Cooked for a special lunch meal for a dear friend visiting the day after Christmas, this dish is one that I know she will be making soon and so will I. Blanching of the mushrooms by a quick boil in salted water aids the quick cooking of this dish. The ingredients in its simplicity deliver a superb “not every day” mushroom meal and at the same time not a totally extraordinary one.
I have omitted the use of traditional seeds in this recipe to gauge the taste difference of this cashew masala mix…and I’m glad that this simple recipe hit just the right spot in the way it was cooked.
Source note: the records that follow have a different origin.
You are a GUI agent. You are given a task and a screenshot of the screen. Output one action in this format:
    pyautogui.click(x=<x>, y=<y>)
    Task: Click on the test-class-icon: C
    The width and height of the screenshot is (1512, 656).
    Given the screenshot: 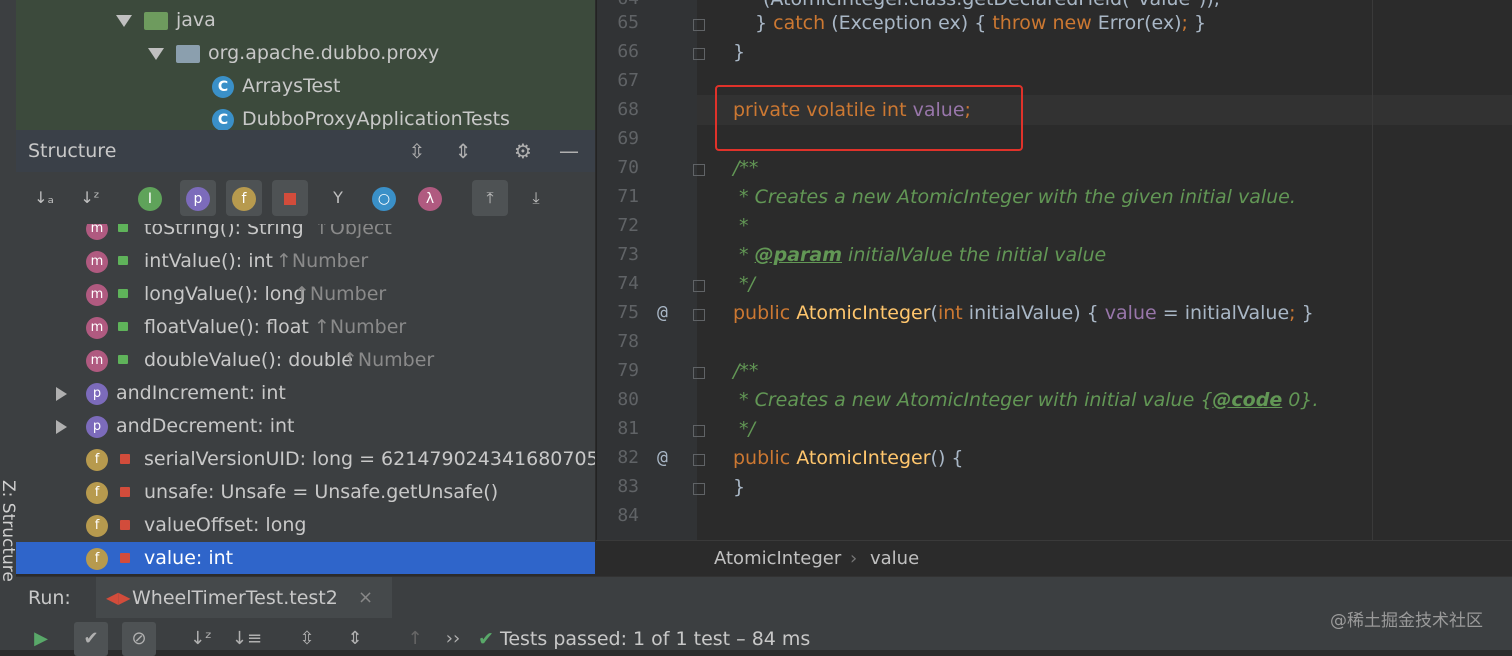 What is the action you would take?
    pyautogui.click(x=223, y=120)
    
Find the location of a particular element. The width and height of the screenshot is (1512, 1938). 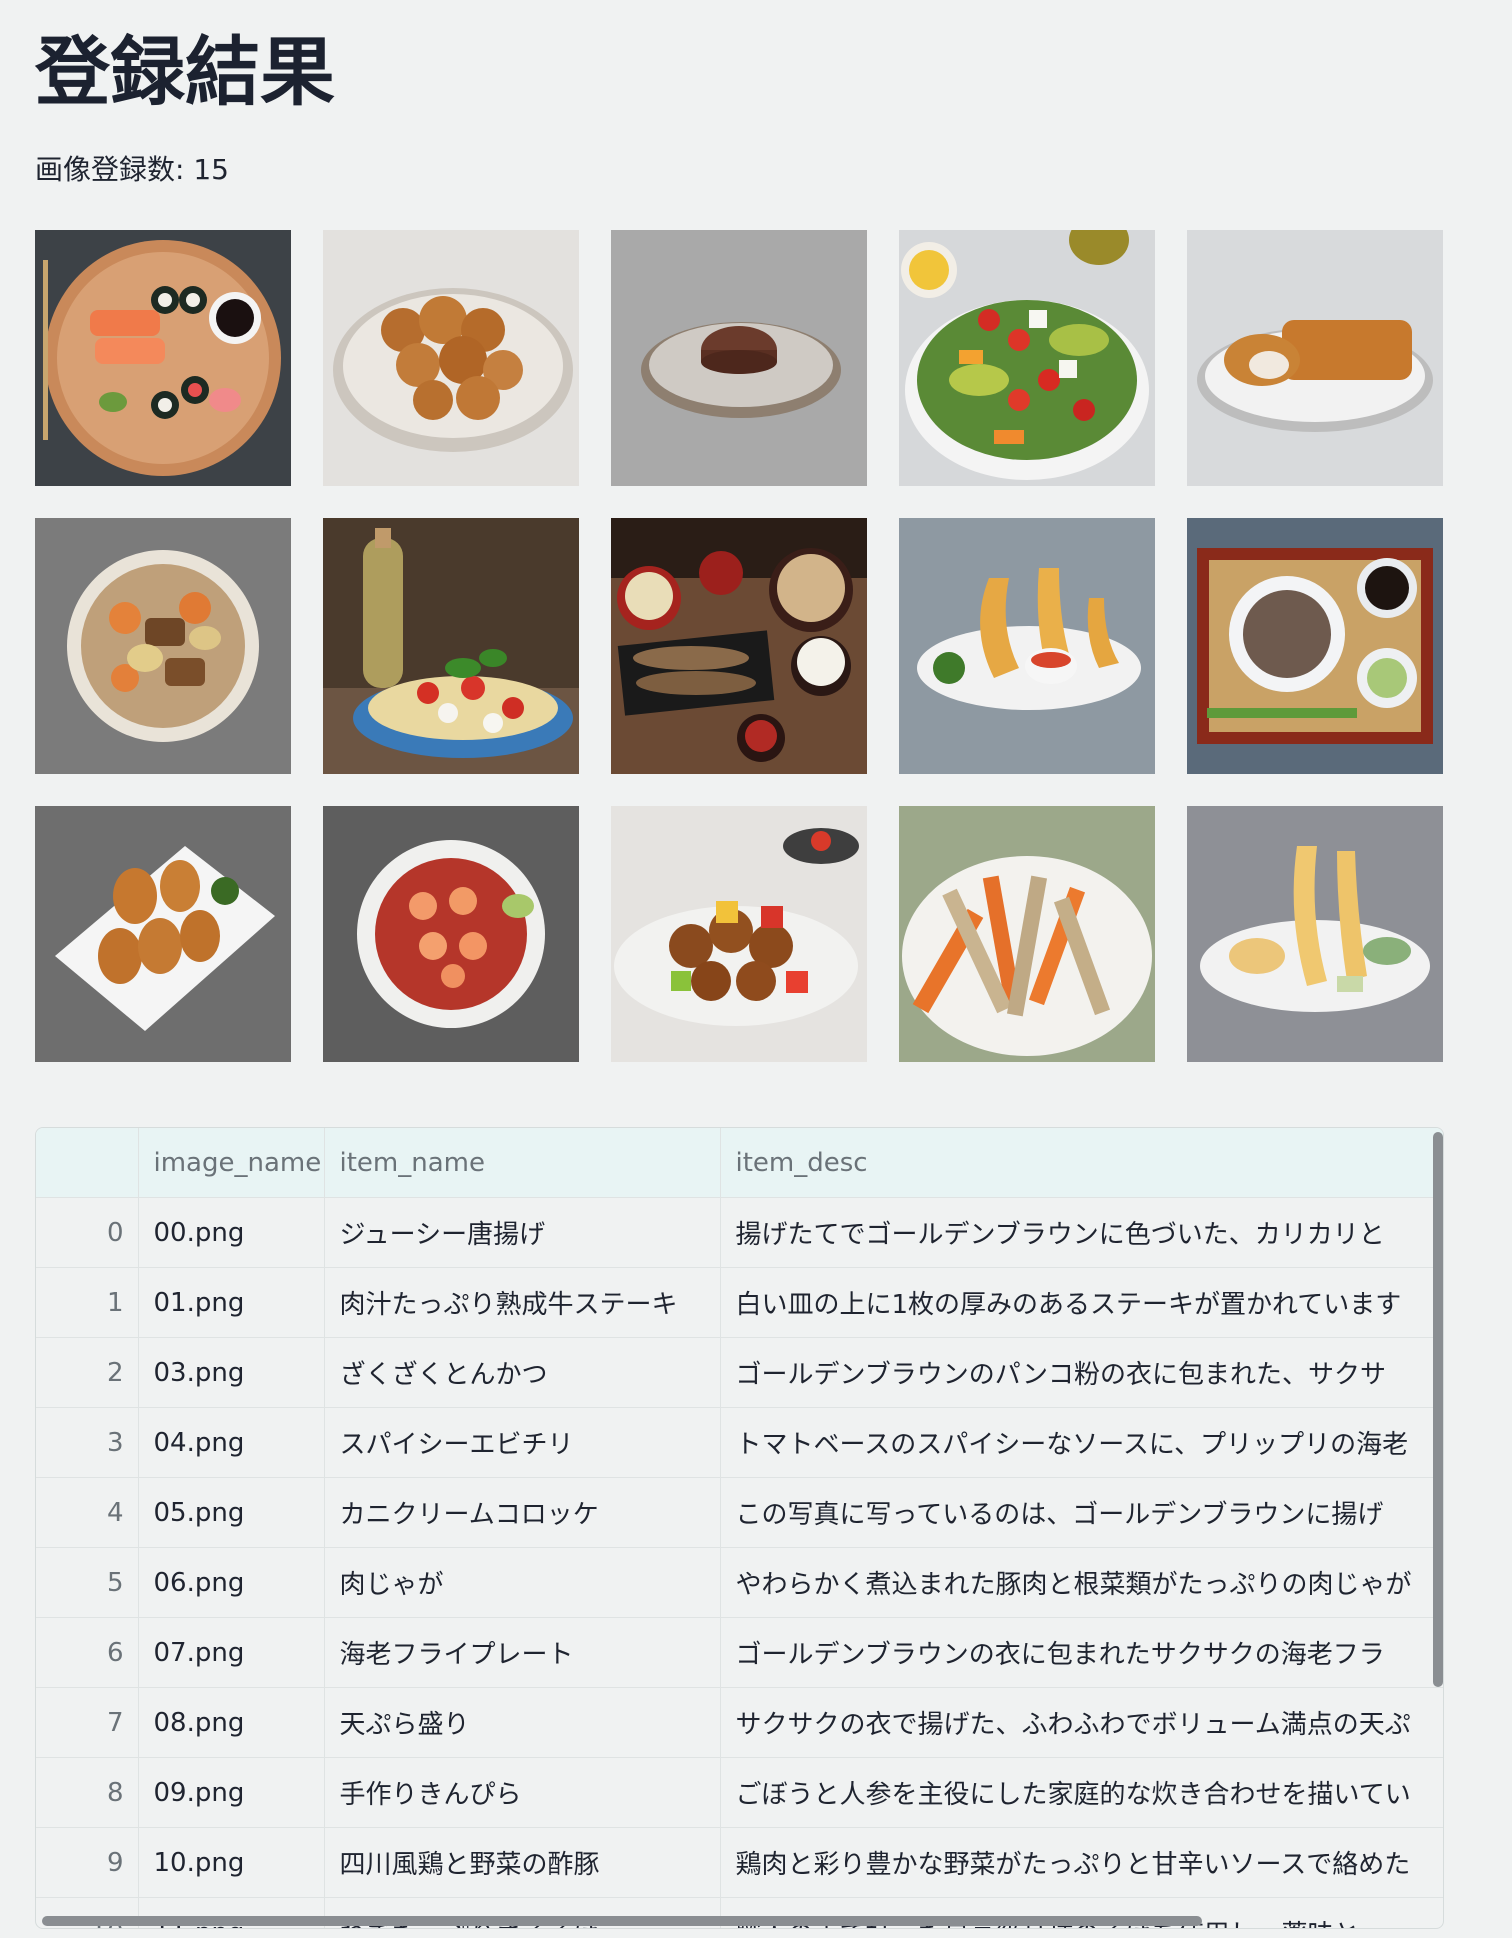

Another fabulous recipe emulating the resplendence of Mogul era cuisine!
500g button or mixed mushrooms, roughly chopped
1/2 to 1 cup raw cashew nuts (soaked in water for about an hour and ground to a fine paste in a blender or food processor)
1 tblsp ground ginger and garlic paste
2 onions, peeled and roughly chopped
1-3 fresh green chillies (dependent on your taste – you could omit)
salt to taste
1/4 tsp tumeric powder
1/4 tsp chilli powder
1-2 tblsp ghee or extra virgin olive oil
- Clean and cut mushrooms into 2 halves and blanch for 1omins in boiling salted water.
- Blend the onions and green chillies to a paste in a blender or food processor and the add to a non-stick pot and cook in the ghee/olive oil until the onion mix has softened.
- Add the ginger-garlic paste, chilli powder, tumeric powder and allow to cook for 5mins .
- Now add in the cashew paste and a cup of water and cook for a further 10 minutes to allow the spices to blend with the cashew paste.
- Then add the mushrooms and salt to taste and cook on low stove-top heat for about 10 minutes.
- Garnish with fresh coriander leaves and serve hot.